◆ YOUR OBJECTIVE ◆
All lines in the data bearing the string "will" should be identified and copied.

◆ DATASET RECORDS ◆
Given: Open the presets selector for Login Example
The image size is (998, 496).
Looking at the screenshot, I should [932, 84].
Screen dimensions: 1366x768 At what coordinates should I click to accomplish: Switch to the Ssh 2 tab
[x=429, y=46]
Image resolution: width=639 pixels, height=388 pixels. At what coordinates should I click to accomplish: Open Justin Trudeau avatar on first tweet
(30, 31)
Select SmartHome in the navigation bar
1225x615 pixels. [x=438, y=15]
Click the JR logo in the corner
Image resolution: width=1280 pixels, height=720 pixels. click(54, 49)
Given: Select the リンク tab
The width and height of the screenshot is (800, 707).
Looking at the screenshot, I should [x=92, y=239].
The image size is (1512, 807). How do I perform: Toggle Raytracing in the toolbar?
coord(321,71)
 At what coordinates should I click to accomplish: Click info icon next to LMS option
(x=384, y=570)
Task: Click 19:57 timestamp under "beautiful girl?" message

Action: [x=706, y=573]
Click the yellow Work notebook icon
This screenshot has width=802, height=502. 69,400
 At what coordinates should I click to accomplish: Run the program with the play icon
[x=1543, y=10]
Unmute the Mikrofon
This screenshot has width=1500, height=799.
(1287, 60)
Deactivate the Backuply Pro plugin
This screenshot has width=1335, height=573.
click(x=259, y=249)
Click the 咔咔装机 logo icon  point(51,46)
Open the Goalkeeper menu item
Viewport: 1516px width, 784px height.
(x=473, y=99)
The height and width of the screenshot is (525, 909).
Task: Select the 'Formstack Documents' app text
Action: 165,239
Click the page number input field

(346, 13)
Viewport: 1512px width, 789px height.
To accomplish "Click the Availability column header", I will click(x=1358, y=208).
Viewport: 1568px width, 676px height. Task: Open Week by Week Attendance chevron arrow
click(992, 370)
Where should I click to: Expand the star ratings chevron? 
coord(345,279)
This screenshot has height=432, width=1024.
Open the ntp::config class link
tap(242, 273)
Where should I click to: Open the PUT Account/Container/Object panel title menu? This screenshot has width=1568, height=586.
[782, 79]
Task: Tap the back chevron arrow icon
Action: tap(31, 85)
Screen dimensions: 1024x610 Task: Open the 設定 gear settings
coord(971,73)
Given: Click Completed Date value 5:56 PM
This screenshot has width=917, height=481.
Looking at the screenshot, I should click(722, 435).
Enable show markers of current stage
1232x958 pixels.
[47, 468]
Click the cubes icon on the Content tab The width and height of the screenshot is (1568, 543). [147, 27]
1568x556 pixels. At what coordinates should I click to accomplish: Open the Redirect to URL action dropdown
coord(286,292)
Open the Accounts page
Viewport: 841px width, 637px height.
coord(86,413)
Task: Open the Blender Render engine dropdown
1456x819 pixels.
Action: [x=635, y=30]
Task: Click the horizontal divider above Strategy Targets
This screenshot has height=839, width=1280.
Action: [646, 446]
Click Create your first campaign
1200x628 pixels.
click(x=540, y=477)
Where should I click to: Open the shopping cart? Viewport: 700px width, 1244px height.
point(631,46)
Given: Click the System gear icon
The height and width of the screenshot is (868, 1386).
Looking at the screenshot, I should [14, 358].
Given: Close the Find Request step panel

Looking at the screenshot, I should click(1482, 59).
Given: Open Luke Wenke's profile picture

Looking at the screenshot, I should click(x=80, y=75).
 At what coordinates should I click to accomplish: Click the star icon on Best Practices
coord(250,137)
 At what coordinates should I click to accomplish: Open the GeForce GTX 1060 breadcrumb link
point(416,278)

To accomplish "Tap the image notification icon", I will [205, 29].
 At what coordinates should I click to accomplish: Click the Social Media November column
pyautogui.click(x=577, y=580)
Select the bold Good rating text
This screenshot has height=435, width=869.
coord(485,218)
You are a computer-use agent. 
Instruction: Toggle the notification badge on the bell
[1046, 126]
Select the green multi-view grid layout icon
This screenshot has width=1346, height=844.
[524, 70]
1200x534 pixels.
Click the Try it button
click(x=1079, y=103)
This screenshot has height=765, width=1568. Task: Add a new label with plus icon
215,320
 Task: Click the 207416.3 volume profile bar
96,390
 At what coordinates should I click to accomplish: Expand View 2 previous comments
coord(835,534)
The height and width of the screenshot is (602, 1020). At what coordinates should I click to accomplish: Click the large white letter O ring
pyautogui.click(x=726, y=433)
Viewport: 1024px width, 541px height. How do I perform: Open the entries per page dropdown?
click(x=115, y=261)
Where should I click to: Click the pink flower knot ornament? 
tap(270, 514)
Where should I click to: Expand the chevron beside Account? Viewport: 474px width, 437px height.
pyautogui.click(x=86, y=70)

◆ RESULT ◆
To accomplish "Click the Availability column header", I will click(x=1358, y=208).
To accomplish "Tap the image notification icon", I will [205, 29].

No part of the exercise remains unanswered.